Pass 4: Label references

Now, when we have already collected all the image references, we need to resolve the ones that are within the function and instead of raw addresses, we have to swap the operand to the zasm’s Label. This is needed because when we are going to compile this code back, the addresses won’t be the same and the original function will be overwritten with random bytes. So instead of just raw addresses we would bind the destination to the internal nodes that are stored within the zasm’s program.

Other parts of the core

Mathop

mathop is a math expression generator, short for math operations, designed to emulate various mathematical operations and convert their reverse operations into x86 instructions. mathop currently supports the following operations:

Adding your own operations to mathop is pretty easy, you have to use 1 macro in .hpp:

/// ^
MATHOP_OPERATION_TWO_OPS(Xor);

/// -
MATHOP_OPERATION_ONE_OP(Neg);

And then implement its logic in a .cpp file:

/// \brief Emulate the math operation under the two operands
/// \param op1 lhs
/// \param op2 rhs
/// \return emulated result
ArgumentImm Xor::emulate(ArgumentImm op1, std::optional<ArgumentImm> op2) const {
    ArgumentImm result;
    std::visit(
        [&]<typename Ty>(Ty&& op1_value) -> void { //
            result.emplace<std::decay_t<Ty>>(op1_value ^ std::get<std::decay_t<Ty>>(*op2));
        },
        op1);
    return result;
}

/// \brief Lift the revert operation for this math operation
/// \param assembler zasm assembler
/// \param operand dst operand
/// \param argument optional rhs
void Xor::lift_revert(zasm::x86::Assembler* assembler, zasm::x86::Gp operand, std::optional<Argument> argument) const {
    lift(
        argument, detail::none,
        [assembler, operand](const zasm::x86::Gp reg) -> void { //
            assembler->xor_(operand, reg);
        },
        [assembler, operand](const zasm::Imm imm) -> void { //
            assembler->xor_(operand, imm);
        });
}

/// \brief Generate a random second operand
/// \param lhs Operand 1
/// \return Generated operand
ArgumentImm Xor::generate_rhs(const ArgumentImm lhs) const {
    return detail::generate_random_argument_in_range(lhs);
}

mathop can generate the RHS values for the operations, also it supports the zasm registers passed as the LHS/RHS and operate on their values (only for lifting).

Provided material >>

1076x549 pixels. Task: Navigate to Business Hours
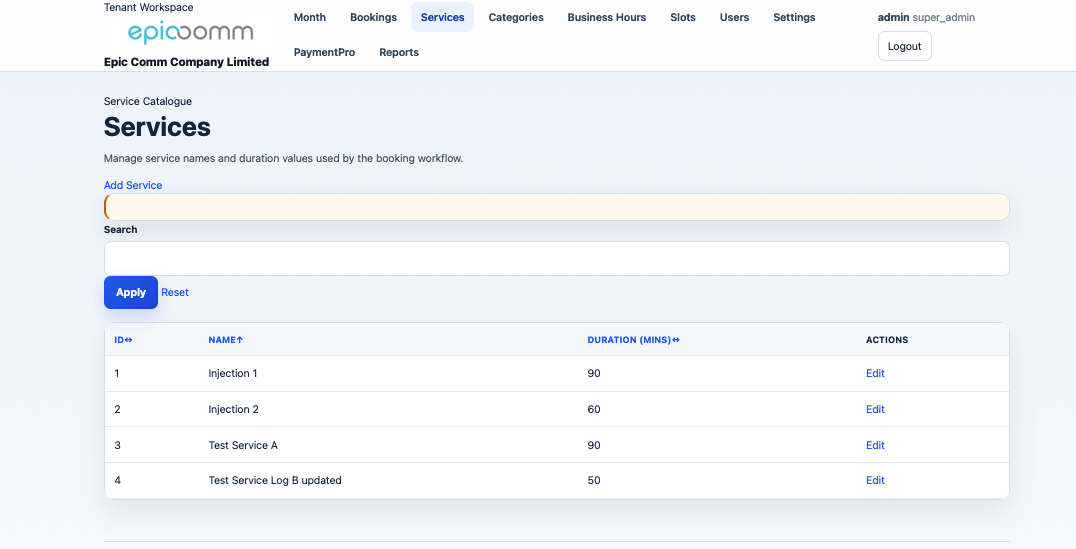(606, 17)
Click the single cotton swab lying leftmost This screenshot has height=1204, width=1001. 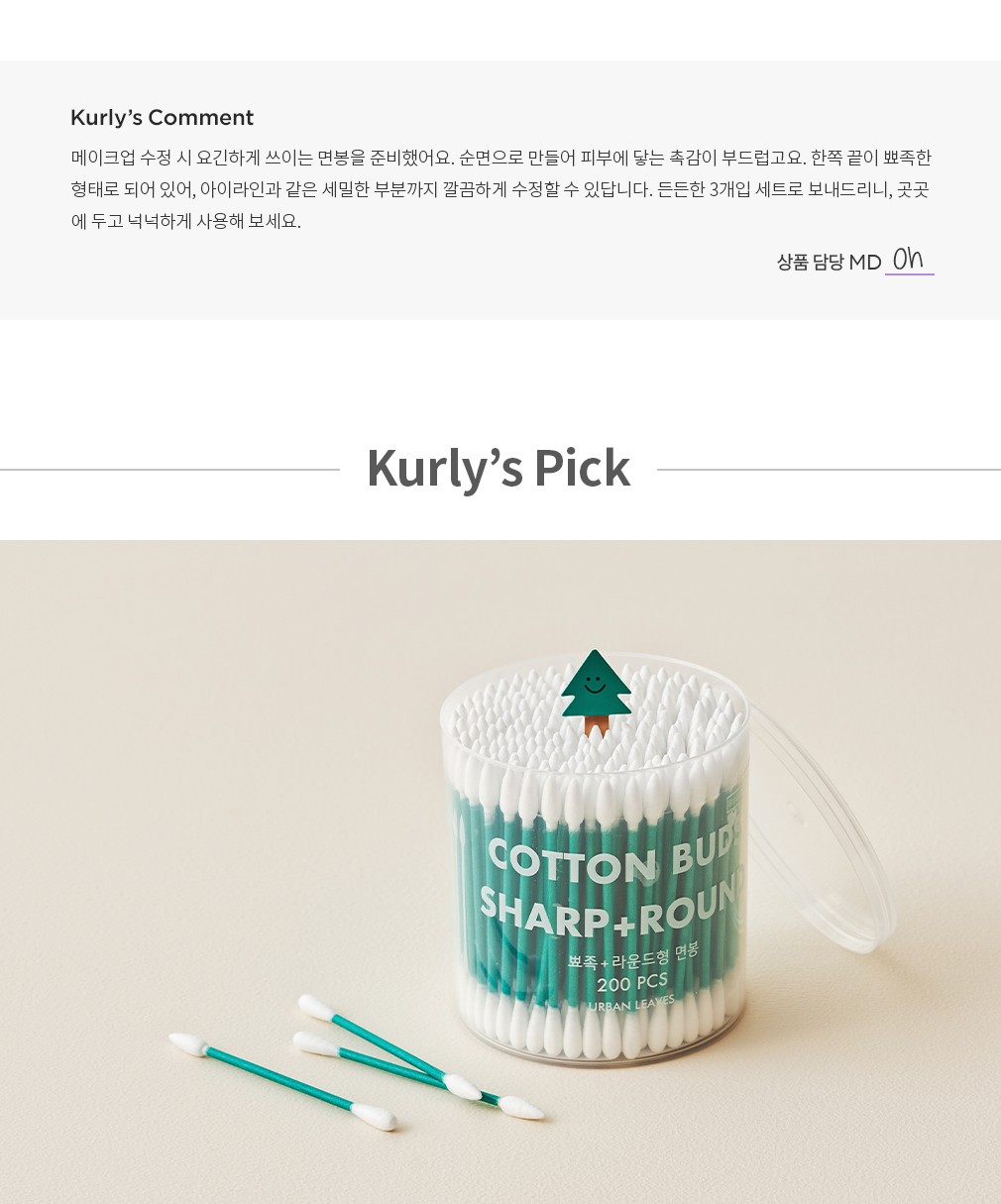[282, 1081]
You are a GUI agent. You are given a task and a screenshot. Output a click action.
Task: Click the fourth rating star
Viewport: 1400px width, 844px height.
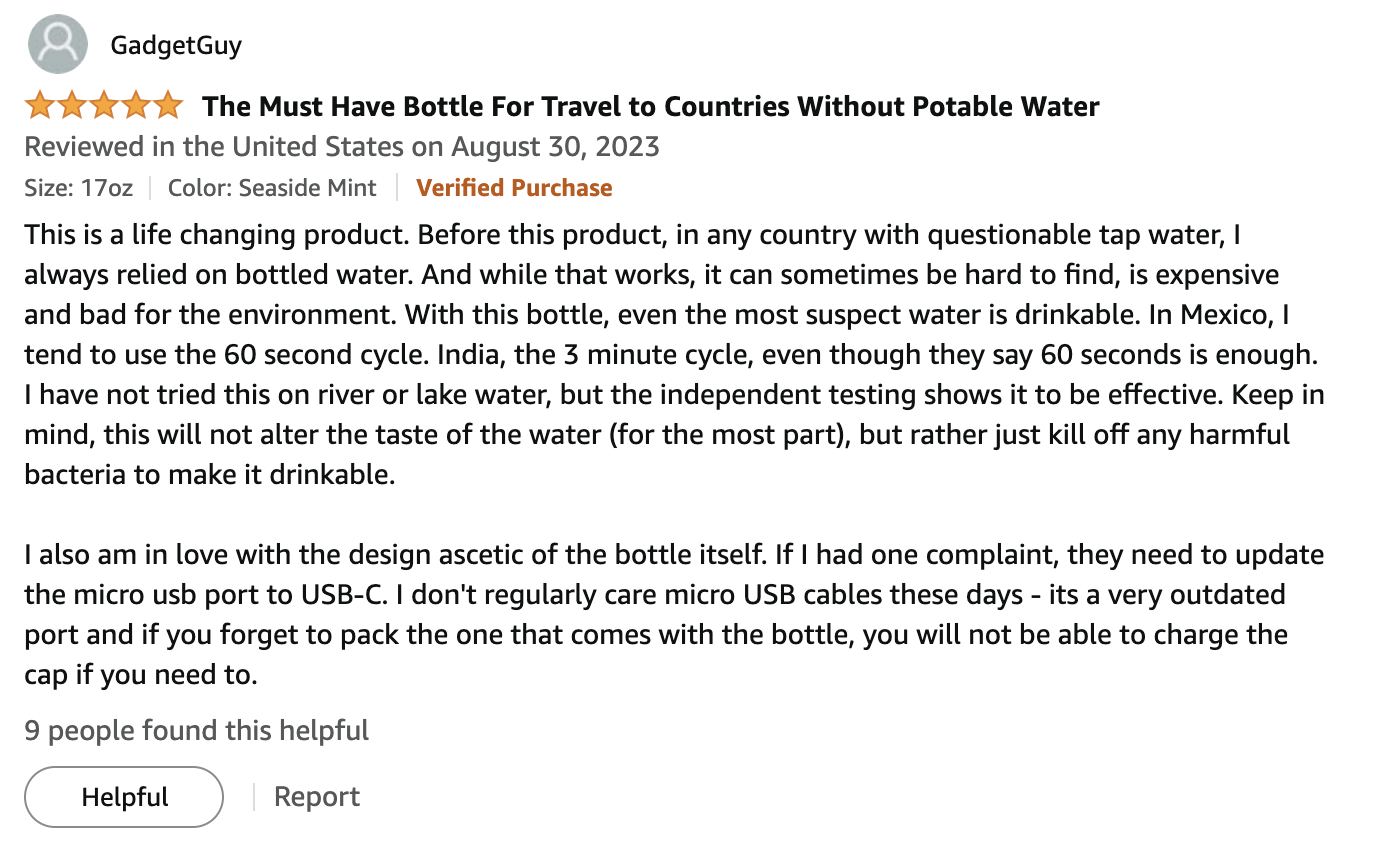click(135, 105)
---
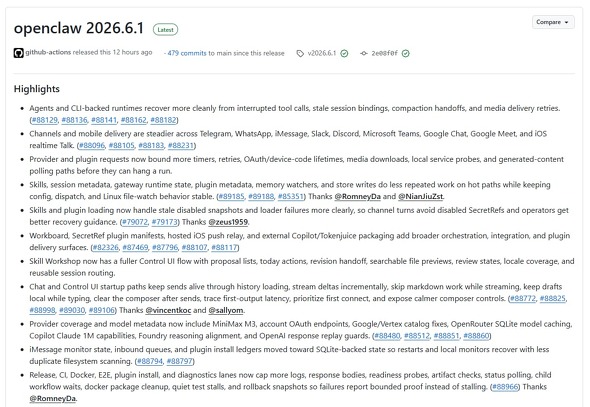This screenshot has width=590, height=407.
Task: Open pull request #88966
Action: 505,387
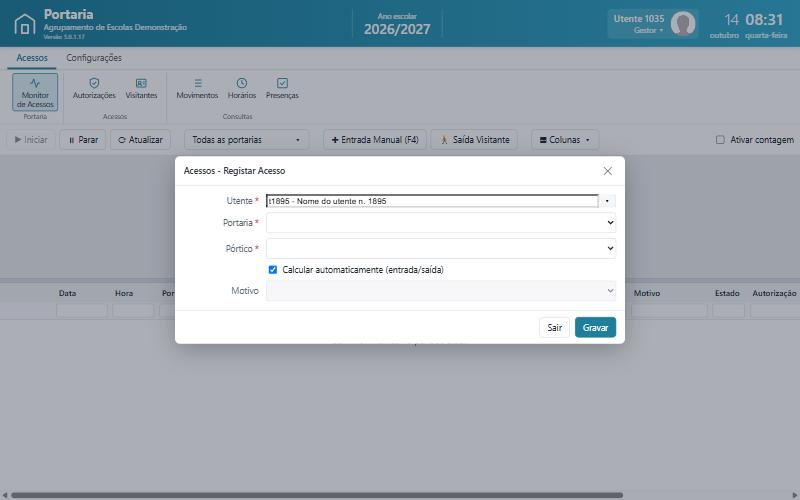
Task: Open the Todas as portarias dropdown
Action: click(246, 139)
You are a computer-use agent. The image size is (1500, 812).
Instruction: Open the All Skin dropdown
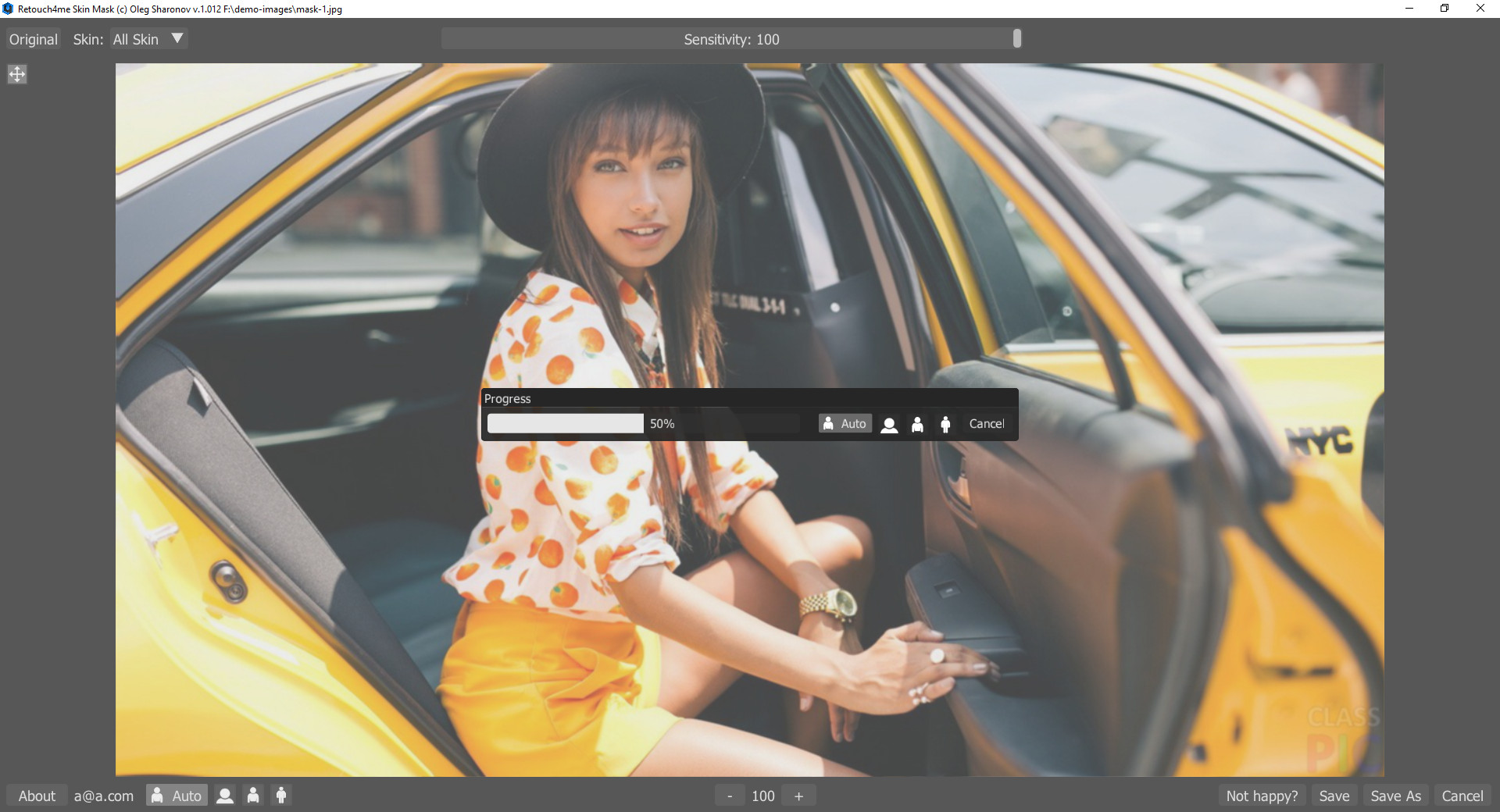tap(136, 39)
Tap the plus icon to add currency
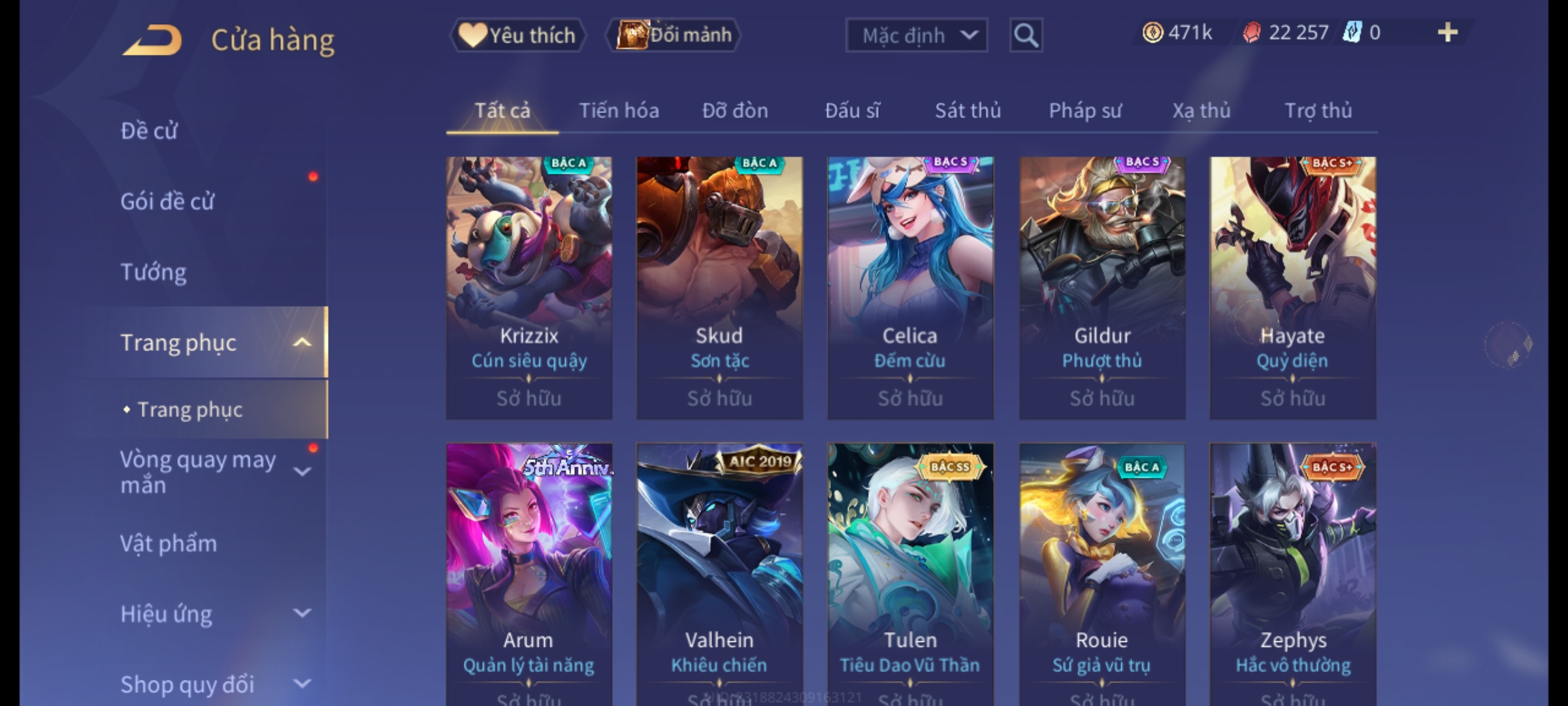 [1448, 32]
==
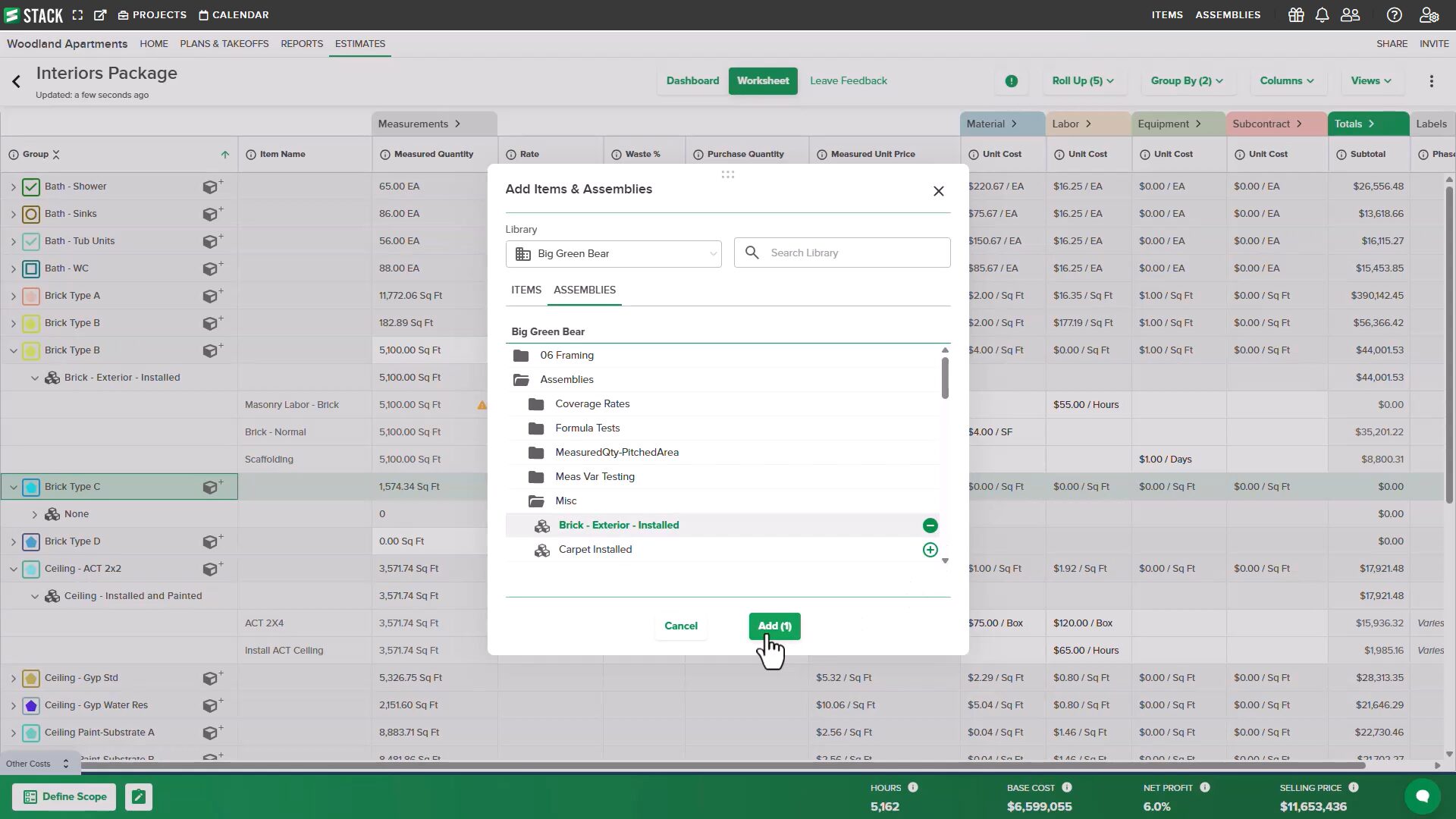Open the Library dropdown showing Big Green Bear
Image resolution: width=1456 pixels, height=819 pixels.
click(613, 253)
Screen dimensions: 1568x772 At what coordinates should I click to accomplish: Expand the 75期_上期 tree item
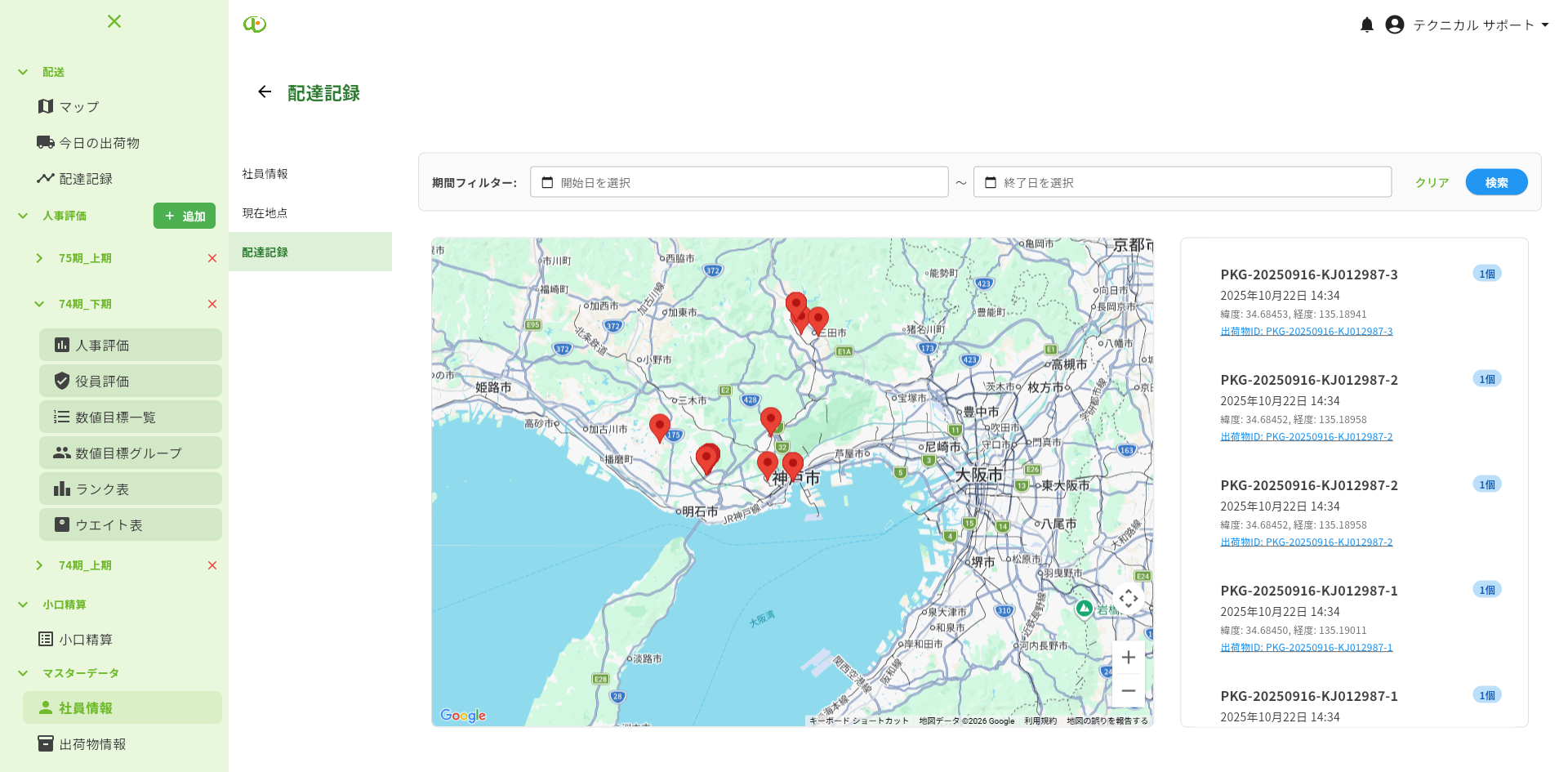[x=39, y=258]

Aim >> Name every function the text's .cpp code defines for the Xor operation. The rows come from a different source than the text.

Task response >>
- Xor::emulate
- Xor::lift_revert
- Xor::generate_rhs